The 1984 NCAA Division I Men's Basketball Championship Game was the finals of the 1984 NCAA Division I men's basketball tournament and it determined the national champion for the 1983-84 NCAA Division I men's basketball season  The 1984 National Title Game was played on April 2, 1984 at the Kingdome in Seattle, Washington. The 1984 National Title Game was played between the 1984 West Regional Champions, Georgetown and the 1984 Midwest Regional Champions, Houston.

Georgetown reached the Final Four for the third time in school history and second time in three years to face Kentucky, a team which had never lost a national semifinal game and was led by the "Twin Towers," Sam Bowie and Melvin Turpin. Bowie and Turpin managed to get Ewing into foul trouble early, and with him on the bench and Reggie Williams shooting only 1-for-7 (14.3%) from the field during the game, the Wildcats raced out to a 27–15 lead with 3:06 left in the first half.
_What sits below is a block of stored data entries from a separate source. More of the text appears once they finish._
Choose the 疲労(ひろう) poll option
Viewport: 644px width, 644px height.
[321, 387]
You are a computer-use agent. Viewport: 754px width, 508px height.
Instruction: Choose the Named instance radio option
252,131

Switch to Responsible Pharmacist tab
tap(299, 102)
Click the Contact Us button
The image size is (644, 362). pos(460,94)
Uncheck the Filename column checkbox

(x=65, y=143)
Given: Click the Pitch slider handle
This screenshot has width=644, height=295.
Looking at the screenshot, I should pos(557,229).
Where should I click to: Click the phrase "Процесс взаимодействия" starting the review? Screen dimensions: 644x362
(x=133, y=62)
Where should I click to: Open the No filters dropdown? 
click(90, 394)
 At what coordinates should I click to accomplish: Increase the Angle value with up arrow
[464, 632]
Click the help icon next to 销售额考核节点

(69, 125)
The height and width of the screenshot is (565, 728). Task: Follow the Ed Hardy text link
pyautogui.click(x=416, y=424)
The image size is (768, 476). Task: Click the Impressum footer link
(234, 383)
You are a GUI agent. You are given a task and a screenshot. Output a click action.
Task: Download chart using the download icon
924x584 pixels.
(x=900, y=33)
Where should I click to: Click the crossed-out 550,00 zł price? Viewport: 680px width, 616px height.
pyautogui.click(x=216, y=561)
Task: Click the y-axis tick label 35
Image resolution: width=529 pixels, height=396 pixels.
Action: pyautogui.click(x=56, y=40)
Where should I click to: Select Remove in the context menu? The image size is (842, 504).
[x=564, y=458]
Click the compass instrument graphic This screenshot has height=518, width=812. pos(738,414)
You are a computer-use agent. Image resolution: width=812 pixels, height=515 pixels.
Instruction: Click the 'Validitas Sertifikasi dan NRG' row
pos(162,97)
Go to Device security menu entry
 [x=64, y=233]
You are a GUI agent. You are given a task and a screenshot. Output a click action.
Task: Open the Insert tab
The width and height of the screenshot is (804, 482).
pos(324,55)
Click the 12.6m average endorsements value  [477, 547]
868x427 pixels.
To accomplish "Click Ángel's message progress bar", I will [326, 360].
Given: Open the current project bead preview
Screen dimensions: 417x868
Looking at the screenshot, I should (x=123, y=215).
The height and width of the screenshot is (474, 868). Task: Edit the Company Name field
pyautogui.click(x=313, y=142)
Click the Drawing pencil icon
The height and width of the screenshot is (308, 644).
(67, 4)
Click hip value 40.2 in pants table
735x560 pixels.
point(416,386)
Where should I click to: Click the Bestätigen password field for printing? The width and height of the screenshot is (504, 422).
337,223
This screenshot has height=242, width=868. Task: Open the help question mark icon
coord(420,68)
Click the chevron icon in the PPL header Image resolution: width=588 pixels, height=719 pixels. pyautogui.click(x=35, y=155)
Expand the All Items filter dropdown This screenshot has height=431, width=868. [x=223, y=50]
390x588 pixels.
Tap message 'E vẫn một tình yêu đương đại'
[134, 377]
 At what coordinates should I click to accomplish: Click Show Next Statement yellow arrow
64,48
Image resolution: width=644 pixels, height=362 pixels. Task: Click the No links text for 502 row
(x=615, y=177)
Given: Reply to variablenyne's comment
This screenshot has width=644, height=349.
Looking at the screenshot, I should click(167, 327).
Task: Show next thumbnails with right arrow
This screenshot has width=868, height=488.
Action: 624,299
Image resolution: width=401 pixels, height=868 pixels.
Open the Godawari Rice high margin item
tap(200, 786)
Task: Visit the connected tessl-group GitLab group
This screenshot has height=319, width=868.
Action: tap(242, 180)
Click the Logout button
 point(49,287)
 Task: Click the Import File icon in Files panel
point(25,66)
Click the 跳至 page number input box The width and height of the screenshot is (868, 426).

After that however, the Hoyas made a defensive stand still unequalled in college basketball: Kentucky scored only two more points in the first half; the Wildcats also did not score in the first 9 minutes 55 seconds of the second half, missing their first 12 shots and after that shooting 3-for-21 (14.3%) during the remainder of the game. Overall, Kentucky shot 3-for-33 (9.1 percent) from the field during the second half. Although he played for only 17 minutes and suffered a season-ending foot injury in the second half, Gene Smith had one of the best defensive games of his career. Bowie and Turpin finished the game a combined 0-for-12, Wingate scored 12 points and held Kentuckys Jim Master to 2-for-7 (28.6%) shooting from the field, Michael Jackson scored 12 points and pulled down a career-high 10 rebounds, and Georgetown won 53–40 to advance to the national final for the third time in school history and second time in three years.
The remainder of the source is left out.